Anne-Sophie Mutter – violin
Roman Patkolo – double bass

New York Philharmonic
Michael Francis – conductor (1)
Alan Gilbert – conductor (2-10)


The extraordinary German violinist Anne-Sophie Mutter is one virtuosa who takes a deep (as opposed to dutiful) personal interest in the music of her time, working through her Anne-Sophie Mutter Foundation to enlarge the available contemporary violin repertoire.

Her website lists the 14 world premieres she has given to date. Composers who have been commissioned to write works for her include Wolfgang Rihm, Kryzysztof Penderecki, Sofia Gubaidulina, and André Previn, her ex-husband. This release is DG’s way of honoring her serious commitment to new music in this, her 35th season onstage. (To further celebrate that milestone, the yellow label is simultaneously releasing Anne-Sophie Mutter: ASM35, The Complete Musician, a limited-edition, 40-CD box set containing the violinist’s entire DG discography, along with a hardbound book. Budget-minded Mutter buffs will be pleased to know that a specially priced, two-CD set of highlights from that hefty omnibus also is available.)
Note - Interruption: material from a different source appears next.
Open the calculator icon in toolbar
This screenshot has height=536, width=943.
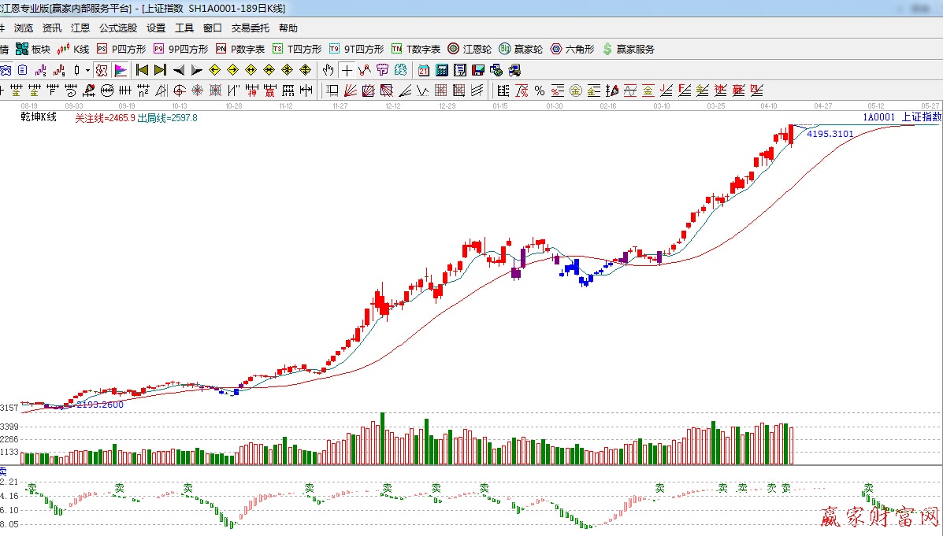[x=441, y=69]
All four of these world-premiere recordings amply justify Mutter’s advocacy as well as her zealous efforts to get them in front of the widest possible public. Both orchestral recordings, Sebastian Currier’s Time Machines and Wolfgang Rihm’s Lichtes Spiel, derive from concert performances she gave with the New York Philharmonic at Avery Fisher Hall in June 2011 and November 2010, respectively, during her season-long residency with that ensemble.

Per its title, Currier’s 2007 quasi-concerto explores the relationship between one’s perception of music moving in time, and time itself. It is cast in seven sections, each with “time” in its title, a few lasting barely longer than one minute, the last (and longest), ‘Harmonic Time,’ nearly nine minutes in duration. The coloristic, rhythmic and timbral variety of this music is enormous, ranging from the mechanistic, Ligeti-like buzzing of the opening section, ‘Fragmented Time’; to the jumpy perpetual-motion of the third, ‘Compressed Time’; through the luminous stillness of the final section. The music holds together almost despite itself, within a basically tonal idiom that makes up in sly cleverness what it may lack in sheer originality.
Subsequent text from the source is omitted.